In this review, we have systematically presented the state-of-the-art in deep learning-based vehicle detection for drone aerial images, with a special emphasis on contributions from China drone research. Despite significant progress, several challenges remain: detection of extremely small vehicles under severe occlusion, robust performance in adverse weather, and efficient deployment on edge devices. Future research will likely focus on:

(1) Adaptive lightweight architecture search: Automatically designing networks tailored to specific drone hardware using NAS, while maintaining accuracy.

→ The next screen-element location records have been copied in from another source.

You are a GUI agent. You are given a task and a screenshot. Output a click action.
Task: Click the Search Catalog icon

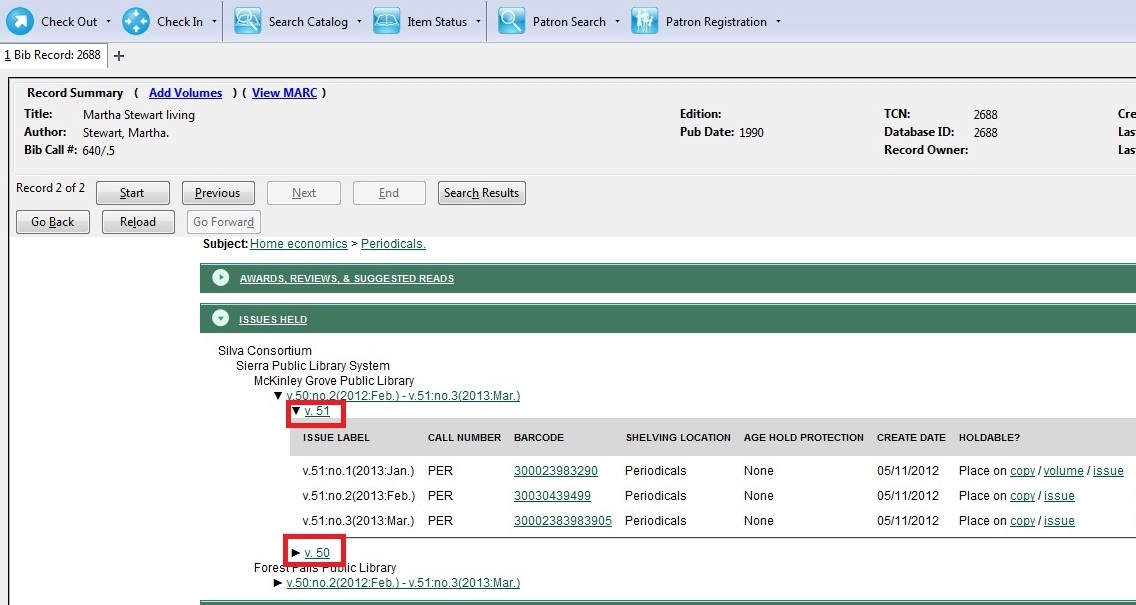(x=247, y=20)
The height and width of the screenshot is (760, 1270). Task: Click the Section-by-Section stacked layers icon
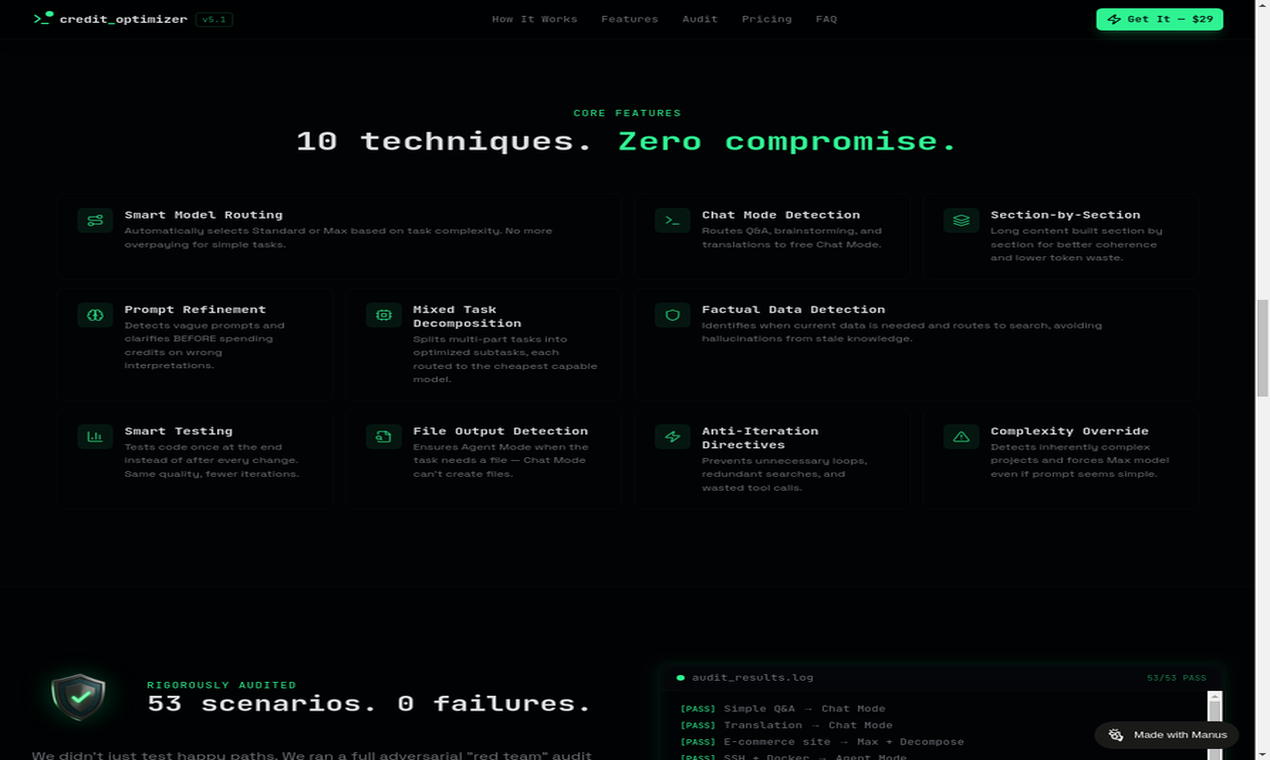click(960, 219)
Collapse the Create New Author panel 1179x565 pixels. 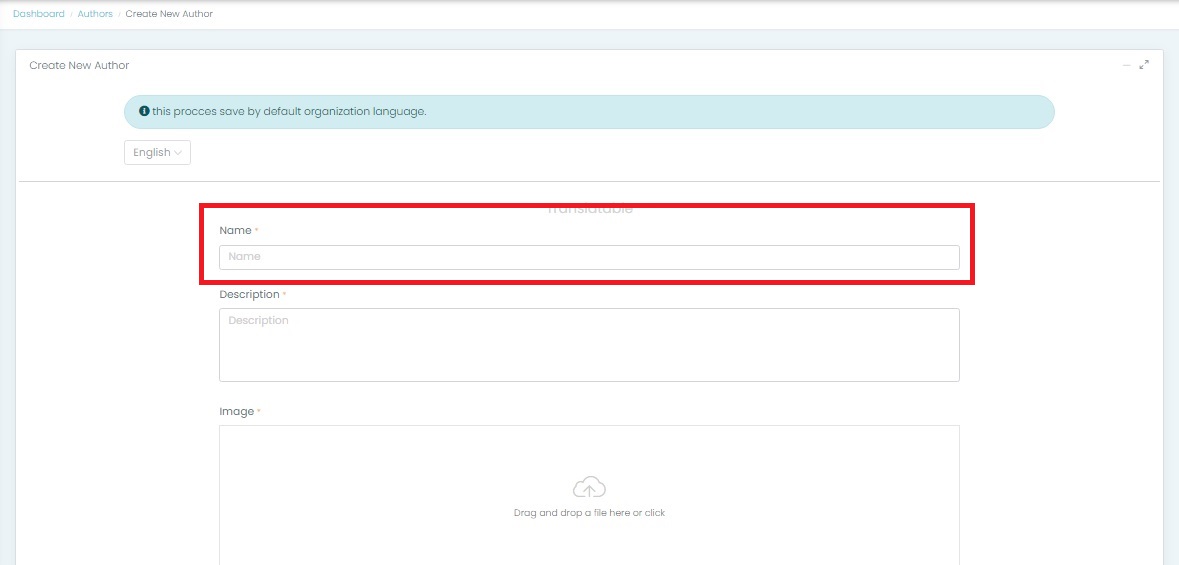pyautogui.click(x=1127, y=65)
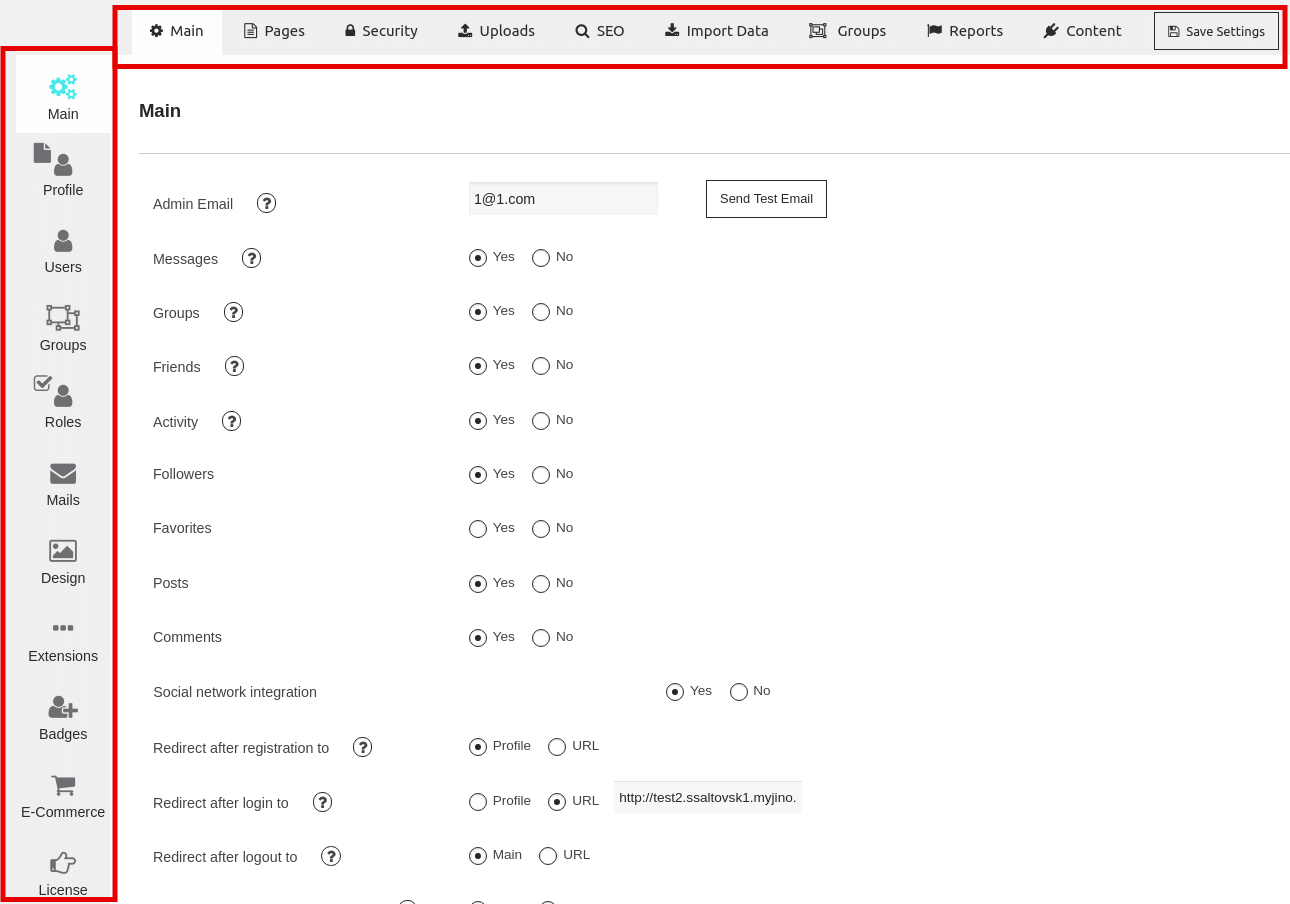Click the Badges sidebar icon
Image resolution: width=1290 pixels, height=904 pixels.
point(62,717)
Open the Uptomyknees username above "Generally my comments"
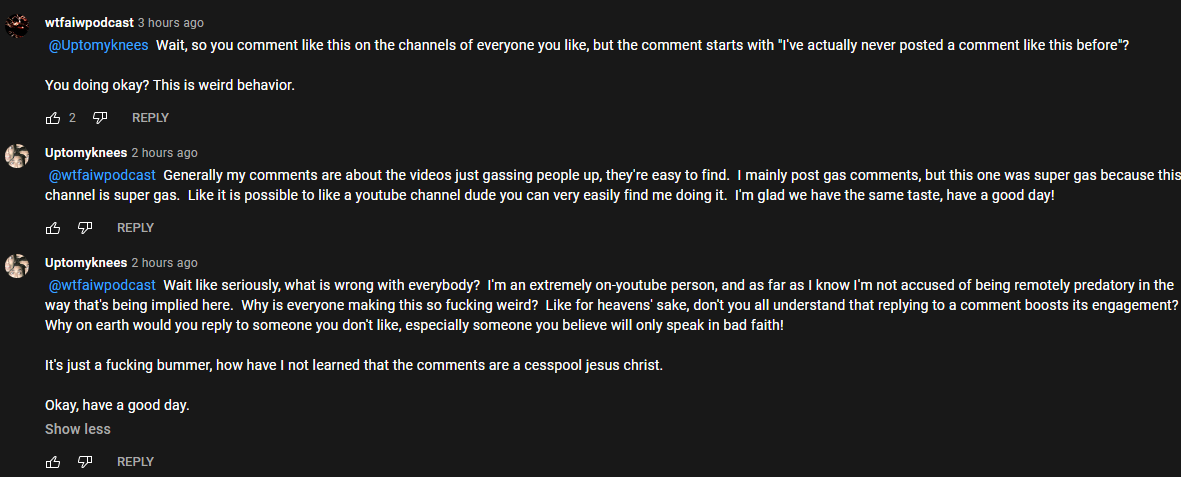Screen dimensions: 1181x477 (86, 153)
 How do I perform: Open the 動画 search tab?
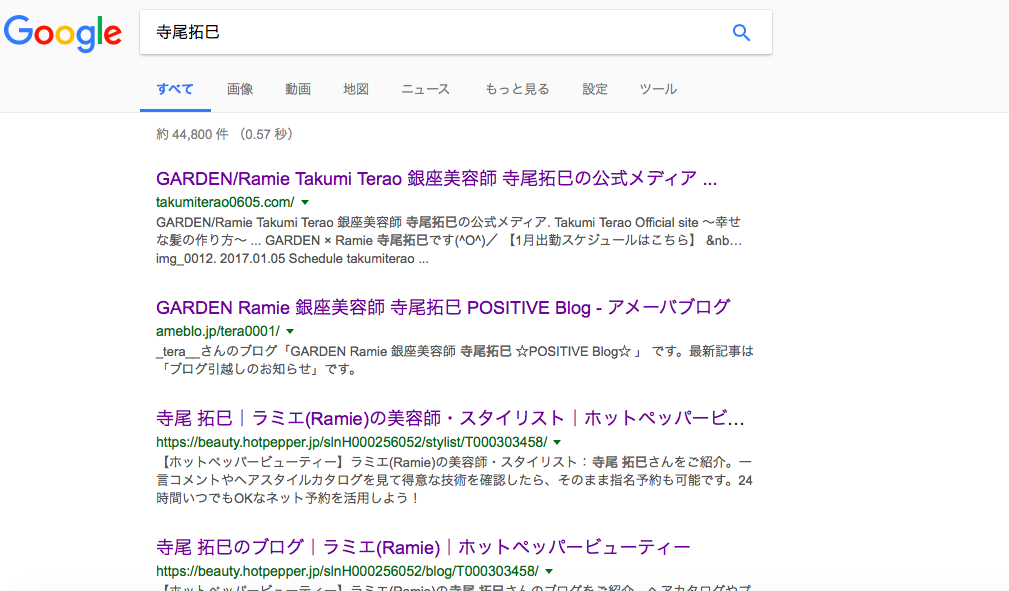point(298,89)
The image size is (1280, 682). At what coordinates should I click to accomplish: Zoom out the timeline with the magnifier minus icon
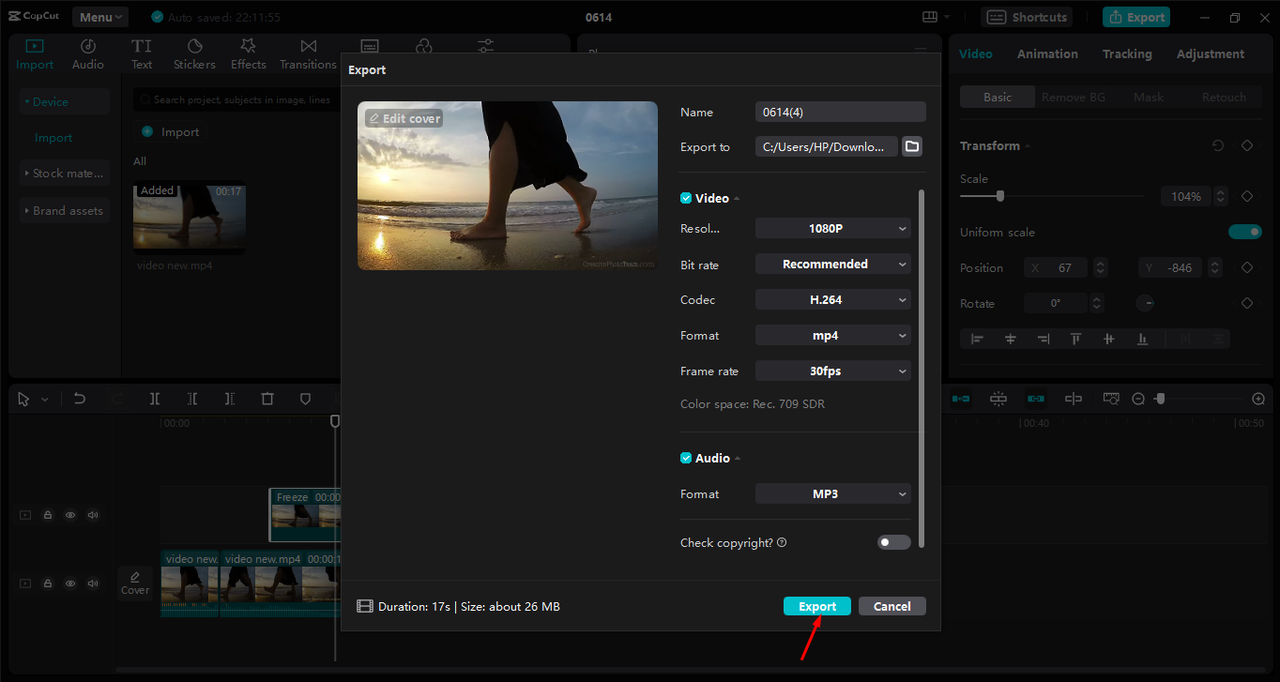click(x=1138, y=398)
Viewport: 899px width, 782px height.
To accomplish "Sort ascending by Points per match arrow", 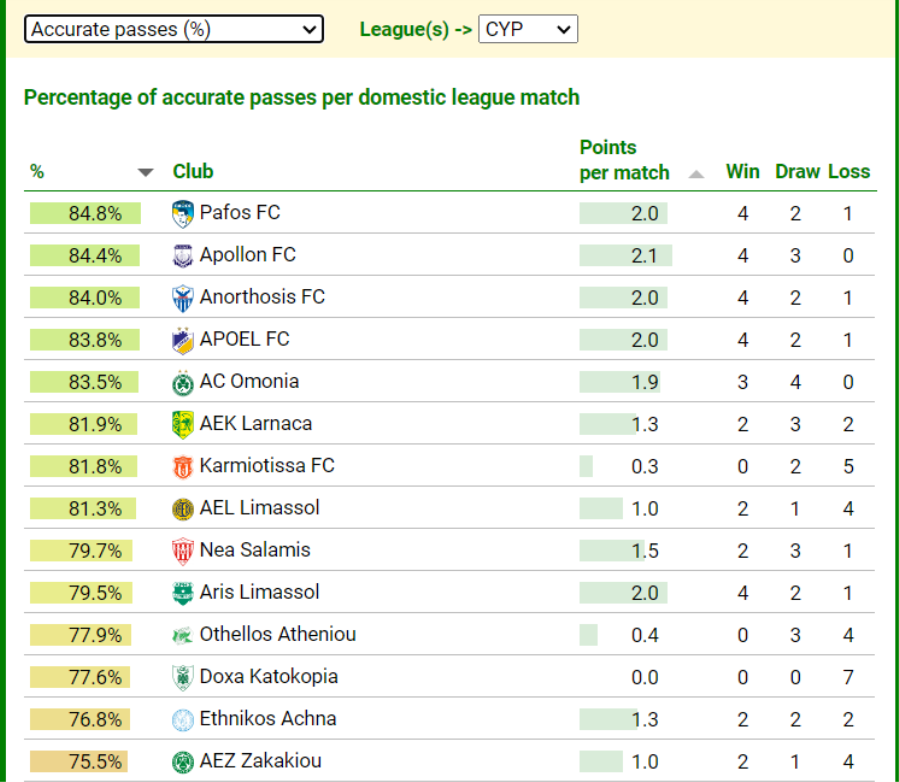I will [696, 174].
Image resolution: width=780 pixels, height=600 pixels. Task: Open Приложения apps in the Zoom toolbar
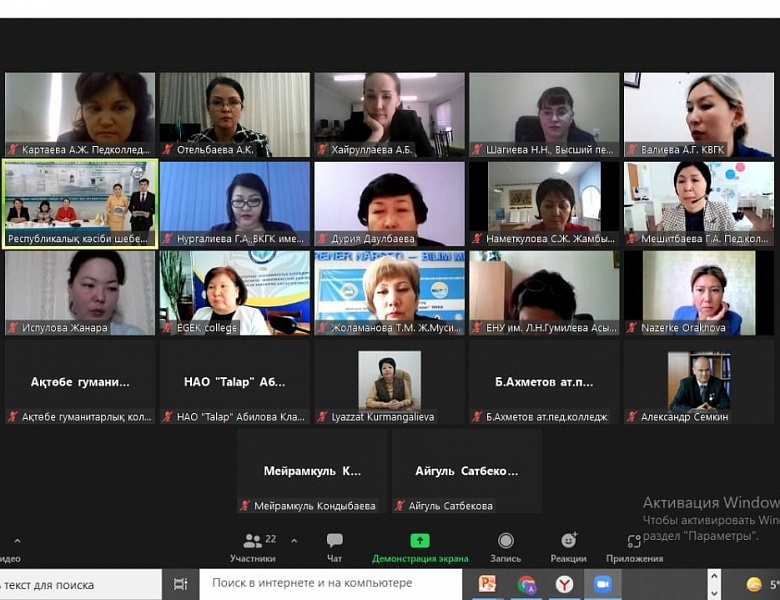(x=634, y=546)
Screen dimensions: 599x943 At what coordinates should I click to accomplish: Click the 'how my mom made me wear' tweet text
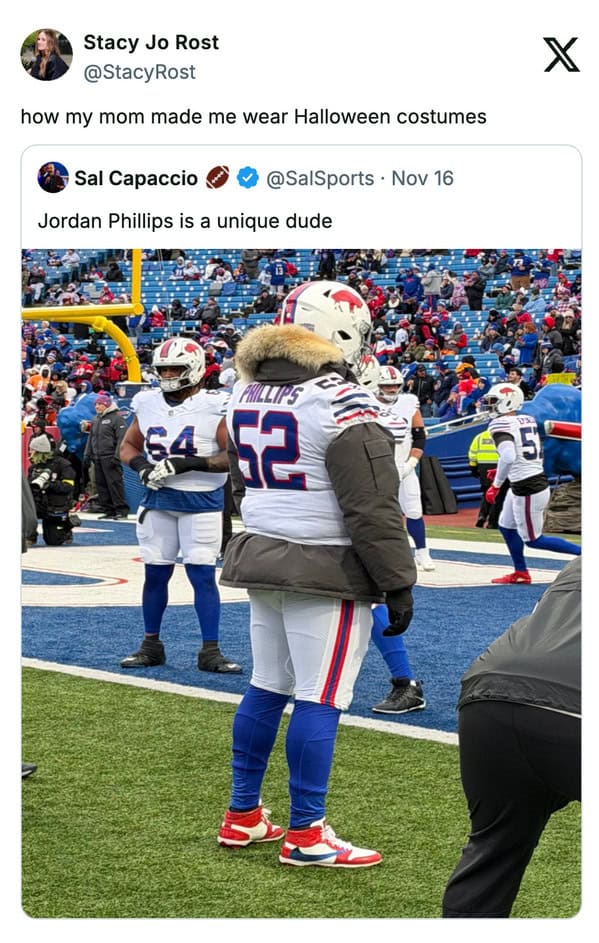(253, 116)

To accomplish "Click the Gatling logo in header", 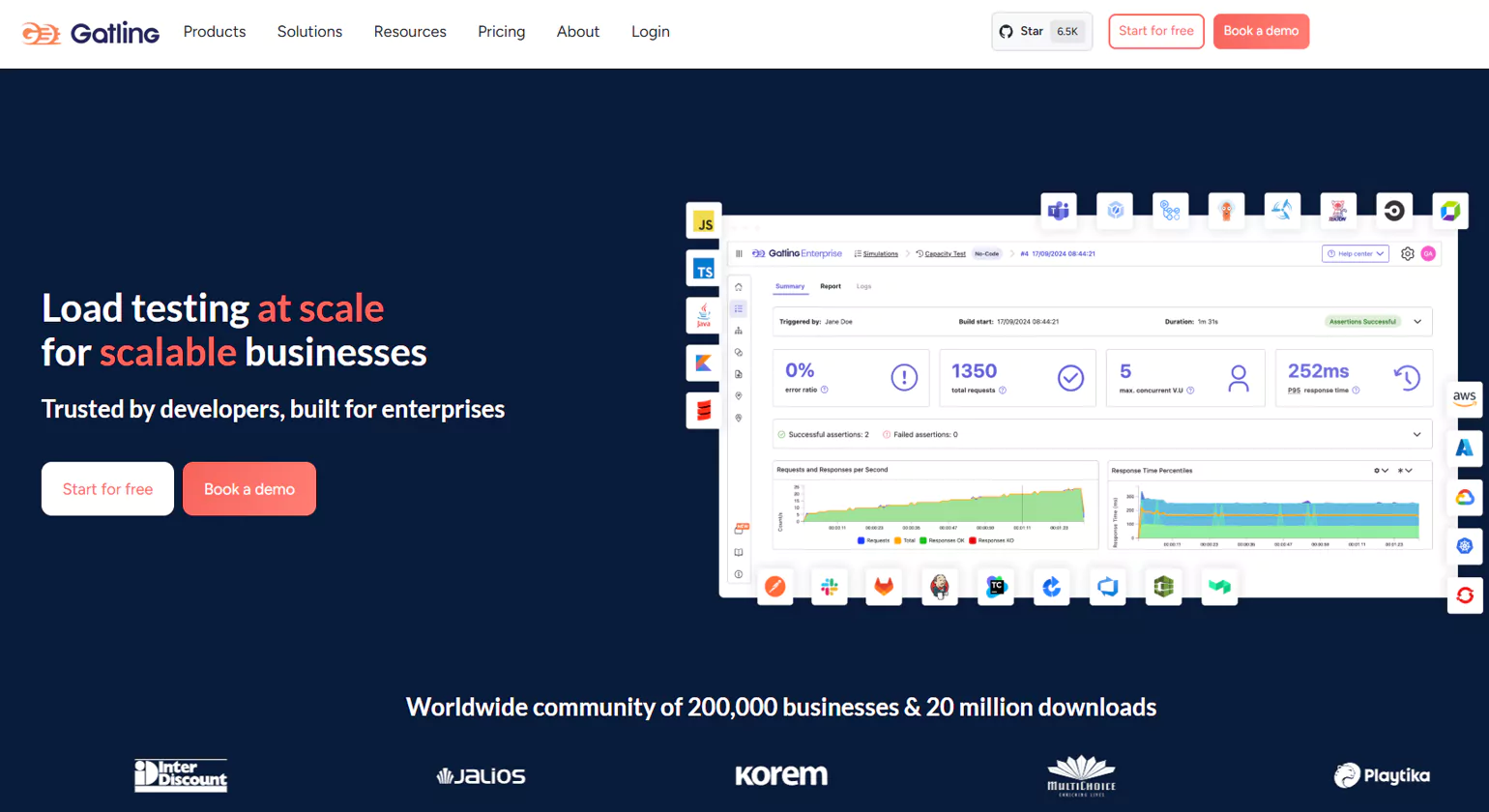I will (91, 33).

(2) Enhanced small object detection and multi-scale handling: Incorporating dynamic feature refinement and transformer-based global context.

(3) Robustness to complex environments: Leveraging multi-modal fusion (RGB, IR, LiDAR) and domain adaptation techniques.

(4) Cross-domain generalization and data efficiency: Using self-supervised learning, synthetic data, and federated learning to reduce annotation burden.

(5) Multi-task and multi-modal integration: Unified frameworks for detection, tracking, and traffic parameter estimation, running in real time on China drone platforms.

We believe that the continuous innovation in both algorithms and hardware will enable China drone technology to play an even more significant role in intelligent transportation and public safety worldwide.